### ASSIGNMENT
Return every one of the lines below word for word, with no changes.

Collected data
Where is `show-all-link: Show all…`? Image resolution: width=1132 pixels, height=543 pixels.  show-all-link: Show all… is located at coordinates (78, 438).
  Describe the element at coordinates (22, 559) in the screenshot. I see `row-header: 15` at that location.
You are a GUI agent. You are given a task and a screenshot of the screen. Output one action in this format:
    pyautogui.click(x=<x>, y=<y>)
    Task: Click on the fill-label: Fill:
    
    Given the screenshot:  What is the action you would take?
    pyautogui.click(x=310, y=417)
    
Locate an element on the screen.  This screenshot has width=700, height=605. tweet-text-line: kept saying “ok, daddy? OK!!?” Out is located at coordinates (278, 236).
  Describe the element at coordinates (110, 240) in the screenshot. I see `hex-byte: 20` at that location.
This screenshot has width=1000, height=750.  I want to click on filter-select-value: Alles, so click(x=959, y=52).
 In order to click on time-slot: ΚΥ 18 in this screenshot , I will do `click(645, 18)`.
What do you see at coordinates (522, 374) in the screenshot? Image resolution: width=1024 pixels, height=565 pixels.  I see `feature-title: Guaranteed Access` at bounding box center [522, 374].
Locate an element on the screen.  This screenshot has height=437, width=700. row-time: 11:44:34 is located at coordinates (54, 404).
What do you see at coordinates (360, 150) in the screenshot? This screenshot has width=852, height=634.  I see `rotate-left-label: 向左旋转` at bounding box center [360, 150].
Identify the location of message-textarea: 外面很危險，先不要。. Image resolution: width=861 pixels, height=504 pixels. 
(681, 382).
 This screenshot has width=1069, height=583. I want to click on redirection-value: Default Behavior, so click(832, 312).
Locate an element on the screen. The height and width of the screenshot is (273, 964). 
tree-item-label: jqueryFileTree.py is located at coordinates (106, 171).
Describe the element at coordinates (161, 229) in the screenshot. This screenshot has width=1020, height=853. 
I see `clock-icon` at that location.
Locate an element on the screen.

### OUTPUT
Where is `show-all-link: Show all…`? Image resolution: width=1132 pixels, height=543 pixels.  show-all-link: Show all… is located at coordinates (78, 438).
  Describe the element at coordinates (22, 559) in the screenshot. I see `row-header: 15` at that location.
You are a GUI agent. You are given a task and a screenshot of the screen. Output one action in this format:
    pyautogui.click(x=<x>, y=<y>)
    Task: Click on the fill-label: Fill:
    
    Given the screenshot:  What is the action you would take?
    pyautogui.click(x=310, y=417)
    
Locate an element on the screen.  This screenshot has width=700, height=605. tweet-text-line: kept saying “ok, daddy? OK!!?” Out is located at coordinates (278, 236).
  Describe the element at coordinates (110, 240) in the screenshot. I see `hex-byte: 20` at that location.
This screenshot has width=1000, height=750.  I want to click on filter-select-value: Alles, so click(x=959, y=52).
 In order to click on time-slot: ΚΥ 18 in this screenshot , I will do `click(645, 18)`.
What do you see at coordinates (522, 374) in the screenshot? Image resolution: width=1024 pixels, height=565 pixels.  I see `feature-title: Guaranteed Access` at bounding box center [522, 374].
Locate an element on the screen.  This screenshot has height=437, width=700. row-time: 11:44:34 is located at coordinates (54, 404).
What do you see at coordinates (360, 150) in the screenshot? This screenshot has width=852, height=634.  I see `rotate-left-label: 向左旋转` at bounding box center [360, 150].
Identify the location of message-textarea: 外面很危險，先不要。. Image resolution: width=861 pixels, height=504 pixels. 
(681, 382).
 This screenshot has width=1069, height=583. I want to click on redirection-value: Default Behavior, so click(832, 312).
Locate an element on the screen. The height and width of the screenshot is (273, 964). 
tree-item-label: jqueryFileTree.py is located at coordinates (106, 171).
Describe the element at coordinates (161, 229) in the screenshot. This screenshot has width=1020, height=853. 
I see `clock-icon` at that location.
Locate an element on the screen.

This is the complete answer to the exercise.